Após a repercussão, o pernambucano apareceu nas redes sociais para agradecer todo o apoio. “Não para de chegar ajuda. Tá vindo de todos os lados, de gente que conheço e não conheço, de gente que nem vai com minha cara, nem fala comigo e agora tá tendo empatia. Eu não sei como agradecer e chegar até todos vocês, mas saibam que quero poder recompensar vocês nem que seja em outra vida. Quando tudo isso passar, porque vai passar, podem contar comigo. Muito obrigado!”, disse.
O homem contou que, há até pouco tempo, lutou contra a depressão. “Depois que eu fiquei desempregado eu lutei muito para vencer a síndrome do pânico que eu estava e de certa forma eu venci sim, consegui sair da cama e ir para a rua, trabalhar. Eu comecei a fazer de tudo que eu tinha de ferramenta para fazer ali”, disse Eduardo. Ele contou ainda que, após várias tentativas, voltou a ter esperanças nas últimas semanas.
‘Tentei tudo que podia’
“Eu tentei tudo o que eu podia. Eu fiquei desempregado no começo do ano. Eu estava com um quadro depressivo muito forte, síndrome do pânico, mas eu consegui vencer e sair para a rua para trabalhar. Por conta da depressão, essa parte financeira fica bagunçada, tudo fica bagunçado. Eu acabei ficando extremamente desorganizado nesse sentido, coisa que eu nunca fui”, afirmou.
“Segurei a onda até que ele fechou comigo na terça-feira, eu falei: ‘Eu vou cortar o meu cabelo, vou ficar bem bonito, arrumado, para poder começar a trabalhar com outra energia e estava contando com isso, então eu estava muito seguro e ia dar certo, ia poder pagar o seguro do carro, se fosse o caso, mas também as outras contas que eu tinha, as dívidas, a vida””, detalhou o rapaz.
“Estou sensibilizado, não é só pensando na minha situação, mas pensando na quantidade, como sempre pensei, de pessoas trans, travestis e LGBTs de forma geral que passam fome porque não têm um lar, um emprego. E trabalho é sobrevivência, gente”, finalizou o homem.
Casos não são raros
O advogado Júlio Mota também lembra que o caso de Eduardo é um entre vários na comunidade trans e travesti. “Cabe ressaltar que situações como essas não são raras. Há muito relatos de pessoas trans que passaram por processos seletivos e que, ao entregarem suas documentações, foram dispensadas sem mais explicações. Nesse caso, a transfobia está explícita, mas também existem os casos em que o empregador não expõe o motivo pelo qual não contratou o funcionário ou funcionária o que dificulta a comprovação da transfobia”, explica.

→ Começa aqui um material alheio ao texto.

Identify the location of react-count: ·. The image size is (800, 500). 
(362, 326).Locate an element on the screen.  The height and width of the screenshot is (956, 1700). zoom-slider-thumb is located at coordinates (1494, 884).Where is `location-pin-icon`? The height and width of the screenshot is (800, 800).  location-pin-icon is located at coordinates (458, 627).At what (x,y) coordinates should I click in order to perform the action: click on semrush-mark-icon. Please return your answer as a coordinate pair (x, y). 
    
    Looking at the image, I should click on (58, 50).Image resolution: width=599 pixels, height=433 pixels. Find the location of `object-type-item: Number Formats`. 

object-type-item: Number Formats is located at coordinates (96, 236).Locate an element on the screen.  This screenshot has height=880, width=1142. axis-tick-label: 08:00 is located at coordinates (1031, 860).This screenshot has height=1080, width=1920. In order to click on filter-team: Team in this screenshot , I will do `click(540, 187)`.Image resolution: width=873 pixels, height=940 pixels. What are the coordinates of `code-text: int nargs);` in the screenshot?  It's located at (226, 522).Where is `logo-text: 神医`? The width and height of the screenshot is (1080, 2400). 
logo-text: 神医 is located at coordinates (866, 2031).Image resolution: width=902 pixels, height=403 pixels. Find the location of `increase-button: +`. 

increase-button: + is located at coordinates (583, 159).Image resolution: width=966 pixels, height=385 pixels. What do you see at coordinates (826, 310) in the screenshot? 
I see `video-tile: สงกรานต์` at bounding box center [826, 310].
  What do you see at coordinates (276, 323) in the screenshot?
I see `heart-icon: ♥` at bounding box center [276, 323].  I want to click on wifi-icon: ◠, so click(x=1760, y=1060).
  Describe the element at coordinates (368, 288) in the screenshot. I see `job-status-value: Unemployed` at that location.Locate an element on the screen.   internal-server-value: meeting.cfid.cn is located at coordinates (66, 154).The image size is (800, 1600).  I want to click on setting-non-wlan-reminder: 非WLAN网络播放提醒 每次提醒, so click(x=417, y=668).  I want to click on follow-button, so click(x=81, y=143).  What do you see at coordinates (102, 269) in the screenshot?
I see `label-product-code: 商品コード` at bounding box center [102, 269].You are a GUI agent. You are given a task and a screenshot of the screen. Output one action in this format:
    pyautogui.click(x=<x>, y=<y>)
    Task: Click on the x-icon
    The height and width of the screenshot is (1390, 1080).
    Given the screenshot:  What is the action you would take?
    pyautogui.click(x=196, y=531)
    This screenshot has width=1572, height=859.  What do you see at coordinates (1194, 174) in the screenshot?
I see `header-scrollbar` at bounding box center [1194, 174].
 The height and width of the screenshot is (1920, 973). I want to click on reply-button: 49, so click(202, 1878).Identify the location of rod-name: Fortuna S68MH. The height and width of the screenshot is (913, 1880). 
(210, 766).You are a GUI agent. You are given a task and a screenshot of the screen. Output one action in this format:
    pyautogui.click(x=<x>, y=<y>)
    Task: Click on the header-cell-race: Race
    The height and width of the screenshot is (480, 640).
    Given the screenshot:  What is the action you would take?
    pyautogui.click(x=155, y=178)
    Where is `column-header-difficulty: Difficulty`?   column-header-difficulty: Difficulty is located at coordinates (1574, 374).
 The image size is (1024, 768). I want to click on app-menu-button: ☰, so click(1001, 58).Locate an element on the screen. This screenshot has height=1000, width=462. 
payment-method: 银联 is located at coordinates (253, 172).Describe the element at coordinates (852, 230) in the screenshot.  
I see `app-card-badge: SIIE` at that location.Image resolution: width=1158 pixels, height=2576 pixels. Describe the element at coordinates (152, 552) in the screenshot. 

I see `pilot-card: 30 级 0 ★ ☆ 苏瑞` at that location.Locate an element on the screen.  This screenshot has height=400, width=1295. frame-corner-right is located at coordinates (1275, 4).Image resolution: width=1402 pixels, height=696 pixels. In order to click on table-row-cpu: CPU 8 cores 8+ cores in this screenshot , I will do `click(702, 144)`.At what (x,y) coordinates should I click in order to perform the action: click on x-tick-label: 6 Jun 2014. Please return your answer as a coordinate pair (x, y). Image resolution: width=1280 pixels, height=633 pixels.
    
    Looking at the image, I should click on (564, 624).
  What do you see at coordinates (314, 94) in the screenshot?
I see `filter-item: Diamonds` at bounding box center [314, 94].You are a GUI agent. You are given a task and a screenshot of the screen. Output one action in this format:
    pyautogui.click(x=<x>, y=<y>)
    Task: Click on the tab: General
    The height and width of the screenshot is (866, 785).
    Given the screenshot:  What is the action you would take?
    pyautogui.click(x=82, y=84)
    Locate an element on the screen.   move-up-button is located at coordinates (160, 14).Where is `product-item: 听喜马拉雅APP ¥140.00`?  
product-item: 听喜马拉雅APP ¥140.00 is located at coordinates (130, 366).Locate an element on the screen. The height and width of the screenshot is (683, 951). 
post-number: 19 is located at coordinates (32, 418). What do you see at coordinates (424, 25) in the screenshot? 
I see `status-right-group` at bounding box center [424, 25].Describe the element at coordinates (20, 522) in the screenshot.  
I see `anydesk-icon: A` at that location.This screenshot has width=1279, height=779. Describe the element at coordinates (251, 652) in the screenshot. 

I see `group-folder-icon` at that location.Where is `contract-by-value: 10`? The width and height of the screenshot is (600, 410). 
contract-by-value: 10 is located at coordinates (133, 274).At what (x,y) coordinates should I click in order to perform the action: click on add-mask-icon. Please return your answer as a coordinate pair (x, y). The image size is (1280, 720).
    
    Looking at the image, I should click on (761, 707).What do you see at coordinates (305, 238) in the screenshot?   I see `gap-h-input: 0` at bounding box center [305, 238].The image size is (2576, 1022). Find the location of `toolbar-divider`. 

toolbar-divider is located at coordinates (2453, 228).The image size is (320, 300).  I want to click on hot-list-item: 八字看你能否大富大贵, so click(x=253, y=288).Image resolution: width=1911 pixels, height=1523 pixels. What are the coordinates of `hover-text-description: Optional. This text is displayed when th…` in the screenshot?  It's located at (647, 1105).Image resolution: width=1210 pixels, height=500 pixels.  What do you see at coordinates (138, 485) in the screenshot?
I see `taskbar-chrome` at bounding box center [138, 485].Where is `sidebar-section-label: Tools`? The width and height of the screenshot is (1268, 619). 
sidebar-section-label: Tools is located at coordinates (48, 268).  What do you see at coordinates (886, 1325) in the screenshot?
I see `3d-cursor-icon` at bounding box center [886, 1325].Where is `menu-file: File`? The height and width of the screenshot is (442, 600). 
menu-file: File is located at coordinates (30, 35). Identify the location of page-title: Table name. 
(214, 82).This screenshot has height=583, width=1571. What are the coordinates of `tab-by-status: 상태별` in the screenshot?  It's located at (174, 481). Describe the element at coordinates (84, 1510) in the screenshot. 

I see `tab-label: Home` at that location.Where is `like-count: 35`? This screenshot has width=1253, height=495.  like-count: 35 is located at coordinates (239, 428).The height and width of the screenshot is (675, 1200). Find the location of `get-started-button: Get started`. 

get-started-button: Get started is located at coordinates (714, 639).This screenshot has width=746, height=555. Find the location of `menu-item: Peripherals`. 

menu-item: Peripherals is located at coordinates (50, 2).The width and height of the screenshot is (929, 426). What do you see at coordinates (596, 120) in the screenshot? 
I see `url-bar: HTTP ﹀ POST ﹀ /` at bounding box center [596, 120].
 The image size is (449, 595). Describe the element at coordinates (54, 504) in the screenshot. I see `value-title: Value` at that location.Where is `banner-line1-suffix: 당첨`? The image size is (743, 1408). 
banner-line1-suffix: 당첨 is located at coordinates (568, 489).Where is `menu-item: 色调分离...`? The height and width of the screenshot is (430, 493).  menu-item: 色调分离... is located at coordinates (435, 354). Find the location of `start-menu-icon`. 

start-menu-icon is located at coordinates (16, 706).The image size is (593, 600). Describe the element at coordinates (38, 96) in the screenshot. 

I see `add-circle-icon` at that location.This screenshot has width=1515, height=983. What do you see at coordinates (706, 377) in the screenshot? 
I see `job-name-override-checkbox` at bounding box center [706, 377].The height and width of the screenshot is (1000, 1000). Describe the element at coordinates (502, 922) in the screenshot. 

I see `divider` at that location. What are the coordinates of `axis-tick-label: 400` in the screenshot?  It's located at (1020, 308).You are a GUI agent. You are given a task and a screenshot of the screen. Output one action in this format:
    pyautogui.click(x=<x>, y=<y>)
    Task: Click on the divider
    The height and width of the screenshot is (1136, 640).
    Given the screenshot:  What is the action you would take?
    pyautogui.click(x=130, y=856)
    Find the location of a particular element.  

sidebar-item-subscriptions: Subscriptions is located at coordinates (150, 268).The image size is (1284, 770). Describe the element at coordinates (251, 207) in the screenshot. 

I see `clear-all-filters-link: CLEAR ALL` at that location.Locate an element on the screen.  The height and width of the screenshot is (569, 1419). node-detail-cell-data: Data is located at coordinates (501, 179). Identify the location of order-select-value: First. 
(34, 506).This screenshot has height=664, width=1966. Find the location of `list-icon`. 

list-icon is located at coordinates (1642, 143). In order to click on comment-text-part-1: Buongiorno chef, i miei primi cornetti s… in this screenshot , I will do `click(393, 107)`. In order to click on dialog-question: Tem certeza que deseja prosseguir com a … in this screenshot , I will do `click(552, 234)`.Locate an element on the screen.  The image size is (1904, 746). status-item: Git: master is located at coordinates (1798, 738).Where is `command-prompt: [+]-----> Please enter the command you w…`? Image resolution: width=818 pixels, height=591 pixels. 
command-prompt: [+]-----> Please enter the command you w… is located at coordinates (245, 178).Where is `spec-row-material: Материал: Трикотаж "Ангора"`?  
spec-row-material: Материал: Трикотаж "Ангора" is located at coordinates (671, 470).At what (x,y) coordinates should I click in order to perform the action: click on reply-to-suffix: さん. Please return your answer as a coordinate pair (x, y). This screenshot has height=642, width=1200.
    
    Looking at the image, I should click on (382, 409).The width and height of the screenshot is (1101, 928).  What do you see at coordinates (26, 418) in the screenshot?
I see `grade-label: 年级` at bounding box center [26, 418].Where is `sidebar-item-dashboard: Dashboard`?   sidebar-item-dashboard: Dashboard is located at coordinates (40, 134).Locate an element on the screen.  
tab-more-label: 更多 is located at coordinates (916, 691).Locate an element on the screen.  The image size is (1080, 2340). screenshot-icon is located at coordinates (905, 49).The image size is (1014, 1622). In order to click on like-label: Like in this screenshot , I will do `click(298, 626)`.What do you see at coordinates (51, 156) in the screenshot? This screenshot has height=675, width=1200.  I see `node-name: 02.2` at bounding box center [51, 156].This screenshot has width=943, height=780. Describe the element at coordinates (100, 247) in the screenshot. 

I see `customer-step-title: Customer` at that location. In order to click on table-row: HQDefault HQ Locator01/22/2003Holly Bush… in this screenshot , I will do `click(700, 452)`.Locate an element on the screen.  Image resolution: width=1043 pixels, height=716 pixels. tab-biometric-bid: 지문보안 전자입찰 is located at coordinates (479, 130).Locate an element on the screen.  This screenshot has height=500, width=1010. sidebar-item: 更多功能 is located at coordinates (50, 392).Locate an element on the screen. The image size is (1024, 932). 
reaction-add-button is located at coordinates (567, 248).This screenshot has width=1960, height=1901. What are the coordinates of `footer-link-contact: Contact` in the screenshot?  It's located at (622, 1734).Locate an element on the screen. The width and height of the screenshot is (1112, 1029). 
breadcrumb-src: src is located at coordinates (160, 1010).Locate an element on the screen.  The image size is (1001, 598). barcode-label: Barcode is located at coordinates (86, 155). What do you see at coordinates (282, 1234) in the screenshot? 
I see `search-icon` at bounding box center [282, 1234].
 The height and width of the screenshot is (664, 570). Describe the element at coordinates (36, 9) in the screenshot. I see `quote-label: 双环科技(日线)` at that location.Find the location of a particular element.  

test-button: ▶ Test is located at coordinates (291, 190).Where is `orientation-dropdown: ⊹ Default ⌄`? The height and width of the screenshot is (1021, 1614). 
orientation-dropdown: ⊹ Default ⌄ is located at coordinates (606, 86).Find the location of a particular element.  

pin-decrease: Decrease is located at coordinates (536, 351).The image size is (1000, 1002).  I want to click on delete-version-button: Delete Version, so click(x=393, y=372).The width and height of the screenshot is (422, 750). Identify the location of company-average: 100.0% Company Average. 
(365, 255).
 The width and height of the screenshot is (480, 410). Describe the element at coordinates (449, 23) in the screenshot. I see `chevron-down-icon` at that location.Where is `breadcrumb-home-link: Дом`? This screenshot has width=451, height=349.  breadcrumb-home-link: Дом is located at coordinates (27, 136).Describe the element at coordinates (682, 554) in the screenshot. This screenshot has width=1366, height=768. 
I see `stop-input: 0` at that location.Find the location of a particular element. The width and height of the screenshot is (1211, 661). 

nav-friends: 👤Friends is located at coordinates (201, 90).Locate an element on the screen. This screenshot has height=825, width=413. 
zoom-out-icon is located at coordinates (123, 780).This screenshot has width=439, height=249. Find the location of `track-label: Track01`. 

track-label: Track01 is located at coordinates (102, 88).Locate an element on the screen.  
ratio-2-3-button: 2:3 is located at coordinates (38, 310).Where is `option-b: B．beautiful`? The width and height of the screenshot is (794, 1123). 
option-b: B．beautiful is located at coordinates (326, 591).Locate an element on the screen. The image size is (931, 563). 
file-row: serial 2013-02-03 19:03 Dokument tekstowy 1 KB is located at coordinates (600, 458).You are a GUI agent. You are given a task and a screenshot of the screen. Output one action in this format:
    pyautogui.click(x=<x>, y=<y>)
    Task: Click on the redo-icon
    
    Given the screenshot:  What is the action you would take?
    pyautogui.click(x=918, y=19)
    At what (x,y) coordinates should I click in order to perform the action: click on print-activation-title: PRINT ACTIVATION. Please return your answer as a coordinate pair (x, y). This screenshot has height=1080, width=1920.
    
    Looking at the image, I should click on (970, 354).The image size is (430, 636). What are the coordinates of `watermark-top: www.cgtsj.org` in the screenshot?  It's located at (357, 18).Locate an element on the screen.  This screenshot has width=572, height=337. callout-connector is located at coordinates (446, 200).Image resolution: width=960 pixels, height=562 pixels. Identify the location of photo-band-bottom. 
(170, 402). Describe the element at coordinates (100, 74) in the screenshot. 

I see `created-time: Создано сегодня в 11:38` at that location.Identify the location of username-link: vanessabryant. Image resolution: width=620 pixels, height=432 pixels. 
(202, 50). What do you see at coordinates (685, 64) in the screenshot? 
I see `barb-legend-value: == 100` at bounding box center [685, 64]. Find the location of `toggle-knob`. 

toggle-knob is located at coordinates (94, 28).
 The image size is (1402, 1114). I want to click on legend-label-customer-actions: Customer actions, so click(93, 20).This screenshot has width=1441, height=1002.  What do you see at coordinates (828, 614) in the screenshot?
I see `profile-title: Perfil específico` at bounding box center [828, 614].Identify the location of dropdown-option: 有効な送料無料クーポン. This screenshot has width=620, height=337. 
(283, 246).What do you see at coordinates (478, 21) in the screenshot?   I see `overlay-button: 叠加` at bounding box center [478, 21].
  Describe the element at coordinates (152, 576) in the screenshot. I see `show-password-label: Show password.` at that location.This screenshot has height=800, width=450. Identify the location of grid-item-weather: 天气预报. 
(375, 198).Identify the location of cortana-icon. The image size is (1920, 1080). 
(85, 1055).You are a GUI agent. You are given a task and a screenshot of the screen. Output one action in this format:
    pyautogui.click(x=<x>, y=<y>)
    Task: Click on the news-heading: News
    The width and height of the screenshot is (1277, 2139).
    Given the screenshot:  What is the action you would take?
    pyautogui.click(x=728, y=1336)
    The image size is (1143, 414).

O emprego formal ainda é uma exceção entre pessoas trans, e o mercado de trabalho, assim como os empregadores, impõem barreiras à população. Diante disso, no Brasil, 90% da população transexual e travesti tem a prostituição como fonte de renda e possibilidade de subsistência, segundo levantamento da Antra (Associação Nacional de Travestis e Transexuais).